Data supplied:
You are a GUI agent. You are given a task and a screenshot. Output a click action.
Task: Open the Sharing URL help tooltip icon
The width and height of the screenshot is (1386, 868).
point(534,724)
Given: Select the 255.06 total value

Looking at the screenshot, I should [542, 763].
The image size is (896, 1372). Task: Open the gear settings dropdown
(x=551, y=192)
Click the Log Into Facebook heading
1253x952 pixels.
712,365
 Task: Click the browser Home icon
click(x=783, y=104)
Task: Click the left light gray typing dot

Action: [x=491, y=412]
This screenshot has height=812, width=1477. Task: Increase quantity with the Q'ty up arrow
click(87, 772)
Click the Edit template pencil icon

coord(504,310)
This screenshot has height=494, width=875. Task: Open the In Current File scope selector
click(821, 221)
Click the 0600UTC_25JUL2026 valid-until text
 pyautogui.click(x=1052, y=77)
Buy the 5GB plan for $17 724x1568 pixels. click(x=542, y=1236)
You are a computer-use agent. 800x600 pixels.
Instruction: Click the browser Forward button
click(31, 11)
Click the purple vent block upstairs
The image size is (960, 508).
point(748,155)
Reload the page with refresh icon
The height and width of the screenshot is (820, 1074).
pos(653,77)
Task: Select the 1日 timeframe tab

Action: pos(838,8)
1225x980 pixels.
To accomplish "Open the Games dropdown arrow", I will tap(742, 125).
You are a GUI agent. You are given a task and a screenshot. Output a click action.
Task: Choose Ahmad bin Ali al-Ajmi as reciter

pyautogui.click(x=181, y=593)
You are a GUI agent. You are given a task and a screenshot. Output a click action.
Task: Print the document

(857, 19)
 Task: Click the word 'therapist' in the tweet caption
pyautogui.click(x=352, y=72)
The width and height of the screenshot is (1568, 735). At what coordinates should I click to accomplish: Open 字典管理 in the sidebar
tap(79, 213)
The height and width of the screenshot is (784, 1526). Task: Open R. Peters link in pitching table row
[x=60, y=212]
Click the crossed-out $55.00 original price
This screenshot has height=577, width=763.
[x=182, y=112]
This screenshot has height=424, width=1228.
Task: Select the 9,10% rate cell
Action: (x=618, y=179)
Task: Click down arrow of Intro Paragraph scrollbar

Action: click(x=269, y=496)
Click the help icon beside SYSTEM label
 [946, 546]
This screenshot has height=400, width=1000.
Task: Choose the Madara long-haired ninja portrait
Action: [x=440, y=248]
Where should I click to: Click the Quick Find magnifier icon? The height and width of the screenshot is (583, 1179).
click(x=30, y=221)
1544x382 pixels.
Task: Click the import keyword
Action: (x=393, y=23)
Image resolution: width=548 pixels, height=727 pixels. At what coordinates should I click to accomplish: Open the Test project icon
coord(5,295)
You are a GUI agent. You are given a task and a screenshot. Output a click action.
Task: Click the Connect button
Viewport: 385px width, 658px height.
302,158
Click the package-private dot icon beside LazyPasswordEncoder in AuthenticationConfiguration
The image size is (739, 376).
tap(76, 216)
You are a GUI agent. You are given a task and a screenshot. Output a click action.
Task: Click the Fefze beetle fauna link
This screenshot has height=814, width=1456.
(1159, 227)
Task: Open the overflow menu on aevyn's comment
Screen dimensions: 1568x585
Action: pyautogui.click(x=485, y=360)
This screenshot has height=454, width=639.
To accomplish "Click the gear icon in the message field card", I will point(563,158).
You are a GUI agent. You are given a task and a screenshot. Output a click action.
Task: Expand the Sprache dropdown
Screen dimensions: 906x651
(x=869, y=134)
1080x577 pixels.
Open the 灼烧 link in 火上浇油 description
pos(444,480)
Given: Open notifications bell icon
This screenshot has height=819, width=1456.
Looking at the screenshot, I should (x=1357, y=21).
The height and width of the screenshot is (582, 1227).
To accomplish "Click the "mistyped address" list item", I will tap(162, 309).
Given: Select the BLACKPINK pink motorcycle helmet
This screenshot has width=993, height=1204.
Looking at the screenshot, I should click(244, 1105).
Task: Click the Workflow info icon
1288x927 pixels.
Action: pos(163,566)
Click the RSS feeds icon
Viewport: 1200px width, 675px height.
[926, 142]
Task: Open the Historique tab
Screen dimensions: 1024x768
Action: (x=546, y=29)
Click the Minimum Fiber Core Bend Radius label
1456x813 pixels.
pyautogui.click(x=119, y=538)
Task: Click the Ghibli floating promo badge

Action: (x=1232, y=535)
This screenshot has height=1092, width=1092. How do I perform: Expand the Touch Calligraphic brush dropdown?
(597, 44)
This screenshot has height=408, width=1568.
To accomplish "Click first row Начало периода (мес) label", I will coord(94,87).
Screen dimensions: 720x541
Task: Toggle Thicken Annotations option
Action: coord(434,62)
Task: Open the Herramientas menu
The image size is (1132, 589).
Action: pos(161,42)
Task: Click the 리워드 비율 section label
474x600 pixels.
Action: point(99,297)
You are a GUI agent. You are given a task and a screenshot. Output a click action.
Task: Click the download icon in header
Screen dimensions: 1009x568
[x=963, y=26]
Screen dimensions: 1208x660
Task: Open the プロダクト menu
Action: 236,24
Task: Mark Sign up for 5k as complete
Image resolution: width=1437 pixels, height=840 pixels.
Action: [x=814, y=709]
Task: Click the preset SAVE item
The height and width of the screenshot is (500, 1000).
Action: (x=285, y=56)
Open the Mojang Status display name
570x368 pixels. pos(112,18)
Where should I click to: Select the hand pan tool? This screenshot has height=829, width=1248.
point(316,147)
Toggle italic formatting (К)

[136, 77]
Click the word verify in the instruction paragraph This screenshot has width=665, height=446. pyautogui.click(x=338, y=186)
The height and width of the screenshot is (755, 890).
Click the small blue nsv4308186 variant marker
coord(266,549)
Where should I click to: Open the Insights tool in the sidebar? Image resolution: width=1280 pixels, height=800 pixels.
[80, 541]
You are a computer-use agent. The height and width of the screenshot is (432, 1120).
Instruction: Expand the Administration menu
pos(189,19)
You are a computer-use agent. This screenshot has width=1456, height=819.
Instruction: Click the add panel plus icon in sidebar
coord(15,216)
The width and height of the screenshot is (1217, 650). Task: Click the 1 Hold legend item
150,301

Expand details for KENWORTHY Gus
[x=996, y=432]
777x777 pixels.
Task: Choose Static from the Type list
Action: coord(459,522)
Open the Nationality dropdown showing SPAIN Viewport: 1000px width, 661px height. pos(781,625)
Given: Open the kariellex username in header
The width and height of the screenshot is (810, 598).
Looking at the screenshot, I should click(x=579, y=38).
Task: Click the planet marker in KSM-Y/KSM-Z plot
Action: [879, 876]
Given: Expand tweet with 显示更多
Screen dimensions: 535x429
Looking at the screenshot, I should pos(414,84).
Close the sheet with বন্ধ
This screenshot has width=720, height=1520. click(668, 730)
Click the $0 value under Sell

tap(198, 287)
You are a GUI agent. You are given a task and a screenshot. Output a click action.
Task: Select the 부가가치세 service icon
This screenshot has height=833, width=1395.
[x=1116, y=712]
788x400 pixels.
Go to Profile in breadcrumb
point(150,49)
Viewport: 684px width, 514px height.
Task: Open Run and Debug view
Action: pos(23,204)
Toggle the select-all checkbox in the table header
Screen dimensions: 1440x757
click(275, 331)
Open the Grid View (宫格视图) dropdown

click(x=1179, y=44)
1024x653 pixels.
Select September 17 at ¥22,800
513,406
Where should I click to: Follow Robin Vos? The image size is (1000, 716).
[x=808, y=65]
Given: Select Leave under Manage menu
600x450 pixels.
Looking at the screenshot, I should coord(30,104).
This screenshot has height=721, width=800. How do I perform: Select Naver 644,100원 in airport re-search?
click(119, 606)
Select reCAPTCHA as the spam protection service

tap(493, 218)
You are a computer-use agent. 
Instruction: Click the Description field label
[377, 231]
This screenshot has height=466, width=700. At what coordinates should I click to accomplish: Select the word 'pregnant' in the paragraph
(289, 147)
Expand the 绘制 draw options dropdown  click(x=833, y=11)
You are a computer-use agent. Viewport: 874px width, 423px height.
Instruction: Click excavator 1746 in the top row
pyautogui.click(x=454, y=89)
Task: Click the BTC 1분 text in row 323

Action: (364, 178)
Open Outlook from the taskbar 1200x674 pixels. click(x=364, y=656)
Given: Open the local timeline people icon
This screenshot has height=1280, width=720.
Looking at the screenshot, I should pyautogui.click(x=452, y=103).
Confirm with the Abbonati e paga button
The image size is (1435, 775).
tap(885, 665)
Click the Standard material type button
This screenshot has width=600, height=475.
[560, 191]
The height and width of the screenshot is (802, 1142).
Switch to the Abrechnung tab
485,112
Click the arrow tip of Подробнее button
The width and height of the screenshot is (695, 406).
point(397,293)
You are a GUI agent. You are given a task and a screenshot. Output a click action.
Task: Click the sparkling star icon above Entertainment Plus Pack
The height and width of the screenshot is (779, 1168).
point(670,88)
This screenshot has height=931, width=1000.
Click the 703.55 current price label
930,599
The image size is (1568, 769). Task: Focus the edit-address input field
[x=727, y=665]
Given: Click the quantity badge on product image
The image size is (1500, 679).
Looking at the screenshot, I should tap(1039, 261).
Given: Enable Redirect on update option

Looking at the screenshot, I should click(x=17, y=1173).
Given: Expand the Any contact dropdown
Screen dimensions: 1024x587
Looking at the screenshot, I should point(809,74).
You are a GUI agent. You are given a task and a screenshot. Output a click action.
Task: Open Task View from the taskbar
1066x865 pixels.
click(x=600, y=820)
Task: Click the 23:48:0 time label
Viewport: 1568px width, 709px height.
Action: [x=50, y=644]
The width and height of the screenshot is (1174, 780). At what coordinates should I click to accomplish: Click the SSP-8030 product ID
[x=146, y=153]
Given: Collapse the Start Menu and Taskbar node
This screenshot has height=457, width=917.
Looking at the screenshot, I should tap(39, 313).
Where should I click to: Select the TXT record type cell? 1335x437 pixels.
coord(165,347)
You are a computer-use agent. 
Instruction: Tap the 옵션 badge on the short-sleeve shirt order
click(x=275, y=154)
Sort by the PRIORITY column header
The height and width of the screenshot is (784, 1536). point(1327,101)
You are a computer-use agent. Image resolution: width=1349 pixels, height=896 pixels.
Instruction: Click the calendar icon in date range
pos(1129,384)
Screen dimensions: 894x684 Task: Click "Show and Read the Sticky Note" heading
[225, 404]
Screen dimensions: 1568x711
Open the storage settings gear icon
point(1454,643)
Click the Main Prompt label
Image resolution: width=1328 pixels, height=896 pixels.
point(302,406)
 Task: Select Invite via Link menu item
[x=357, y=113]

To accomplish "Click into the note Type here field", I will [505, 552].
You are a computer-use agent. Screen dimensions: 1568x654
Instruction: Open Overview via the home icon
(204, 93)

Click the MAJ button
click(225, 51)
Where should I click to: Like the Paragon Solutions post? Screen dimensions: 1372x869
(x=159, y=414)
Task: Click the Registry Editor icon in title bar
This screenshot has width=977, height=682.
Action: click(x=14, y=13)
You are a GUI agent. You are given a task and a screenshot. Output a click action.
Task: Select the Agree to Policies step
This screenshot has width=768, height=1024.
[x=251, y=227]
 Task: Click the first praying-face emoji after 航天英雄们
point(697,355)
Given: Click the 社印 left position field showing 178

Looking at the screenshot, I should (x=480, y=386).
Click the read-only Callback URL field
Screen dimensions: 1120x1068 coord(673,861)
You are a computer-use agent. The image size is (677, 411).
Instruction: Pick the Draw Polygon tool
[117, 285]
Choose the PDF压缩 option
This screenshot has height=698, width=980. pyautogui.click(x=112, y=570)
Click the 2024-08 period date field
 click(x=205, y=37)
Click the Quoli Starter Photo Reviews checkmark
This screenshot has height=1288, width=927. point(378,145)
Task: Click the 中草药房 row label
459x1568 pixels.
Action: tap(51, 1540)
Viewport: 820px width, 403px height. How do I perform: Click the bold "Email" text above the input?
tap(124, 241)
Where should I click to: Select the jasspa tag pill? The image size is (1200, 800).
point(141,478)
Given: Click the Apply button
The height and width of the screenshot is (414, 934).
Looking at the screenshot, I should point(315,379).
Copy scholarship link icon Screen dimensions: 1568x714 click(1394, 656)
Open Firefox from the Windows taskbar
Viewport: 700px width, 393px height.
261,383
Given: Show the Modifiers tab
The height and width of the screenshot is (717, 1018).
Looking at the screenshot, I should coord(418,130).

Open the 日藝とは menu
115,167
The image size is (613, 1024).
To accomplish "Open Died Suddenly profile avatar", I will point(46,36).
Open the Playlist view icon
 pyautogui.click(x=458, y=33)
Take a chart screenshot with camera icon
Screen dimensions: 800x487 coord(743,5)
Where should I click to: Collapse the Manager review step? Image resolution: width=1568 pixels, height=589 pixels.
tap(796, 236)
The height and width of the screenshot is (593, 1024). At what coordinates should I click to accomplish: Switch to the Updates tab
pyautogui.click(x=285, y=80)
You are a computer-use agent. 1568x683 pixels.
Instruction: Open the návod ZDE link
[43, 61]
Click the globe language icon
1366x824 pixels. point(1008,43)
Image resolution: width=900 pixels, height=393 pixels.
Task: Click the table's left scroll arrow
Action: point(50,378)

Exercise goal: Using the data above, print exactly the lines from the line that contains "Task: Click the Ghibli floating promo badge" through the line that contains "This screenshot has height=408, width=1568.", with both included.

Response to the exercise:
Task: Click the Ghibli floating promo badge

Action: (x=1232, y=535)
This screenshot has height=1092, width=1092. How do I perform: Expand the Touch Calligraphic brush dropdown?
(597, 44)
This screenshot has height=408, width=1568.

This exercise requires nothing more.